Creating a 4-Color Full-Screen Pixel Buffer

How To

nathanielbabiak 2023-03-03 03:54 (Edited)

Forward

My earliest work on this console was the Pxl Library. I've explained how it works a number of times, in bits-and-pieces. I just wanted to get everything in one place for posterity. This... "thing"... is commonly called a "pixel buffer" on this forum.

This console isn't the easiest or simplest of the fantasy consoles that are currently available, but I do find it the most fun. However, because of that, it's probably best to begin learning about pixel buffers only after developing a robust understanding of the graphics system this console uses.

I'd start by getting a solid understanding of the graphics system terms. Then read through the manual's graphics section one more time. Then read through the inner-workings of the RAM.

The Pxl Library is just one example of "pixel buffers" that are often mentioned on this site. Check out this upload, it's got everything presented very concisely, without distractions like you'll find in the Pxl Library.

Introduction

This forum has many paint-like uploads that exemplify "bitmasks" (and modifications to character data at the RAM address $8000). As you've no-doubt noticed, 256 characters isn't enough to cover the whole screen.

The next section explains how to use the raster interrupt to do that (i.e., to cover the whole screen). It starts with a LowRes NX system configuration that "just works" and then will examine "why" it works.

(If we were to do the opposite, i.e., start from "how" the LowRes NX system works, and develop a specific display configuration of "what" based on only the "how" information... it would be too hard to explain!)

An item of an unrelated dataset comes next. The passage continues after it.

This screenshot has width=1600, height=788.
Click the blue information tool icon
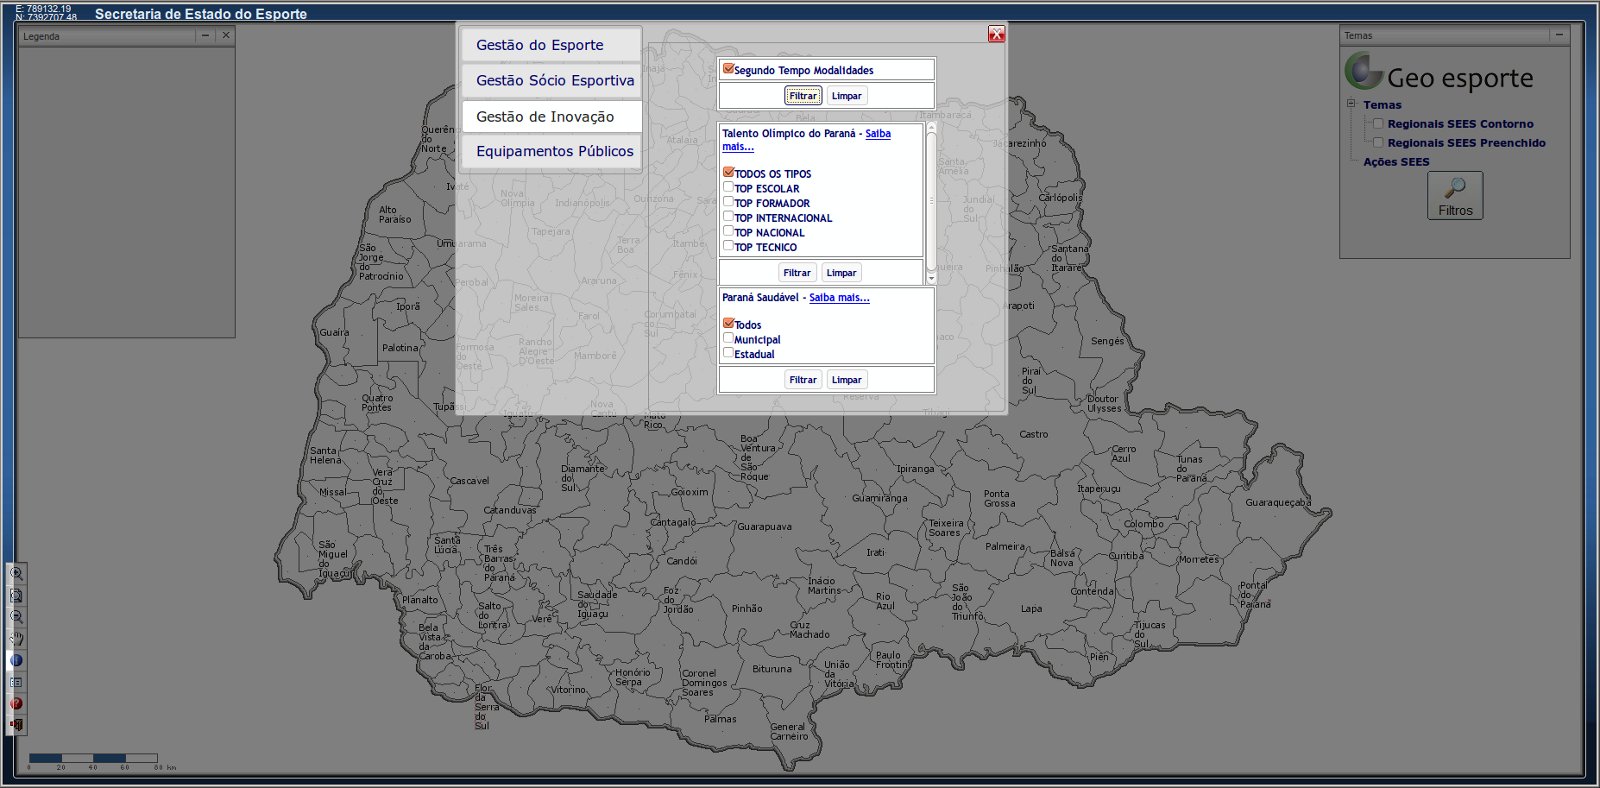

I won't be citing any example uploads, because many full-screen pixel-based graphic uploads on this site use this exact method. Following along with various author's implementations (and creating your own!) will be "left as an exercise for the reader".

The Configuration

Suppose BG 0 contains characters 1 through 20 on the top row (at CY=0 from CX=0 to CX=19), and that the second row contains characters 21 through 40 (at CY=1 from CX=0 to CX=19). Suppose these same characters (1 through 40) are repeated in a pattern below (starting at CY=2 and CY=3), and continuing all the way to the bottom of the screen (at CY=14 and CY=15).

Surely, in this configuration, you could modify the 16 bytes of data beginning at memory address $8010 and ending at $801F associated with character=1, right? And the same for $8020 through $802F, $8030, $8040, etc? (Side note: the characters are 16 bytes each, and, in hexadecimal, shifting the digit one position to the left is the same as multiplying by 16, so the "1" in $8010 always represents the first character!) So you could modify the 40 characters of data from $8010 through $828F.

And, in doing so, the whole screen would update in a repeating pattern, where CY=0 and CY=1 would show the pixel-based graphics, but CY=2 and CY=3 (and higher values of CY also) would repeat them. To prevent the pattern from repeating, we just add two additional suppositions to the system configuration...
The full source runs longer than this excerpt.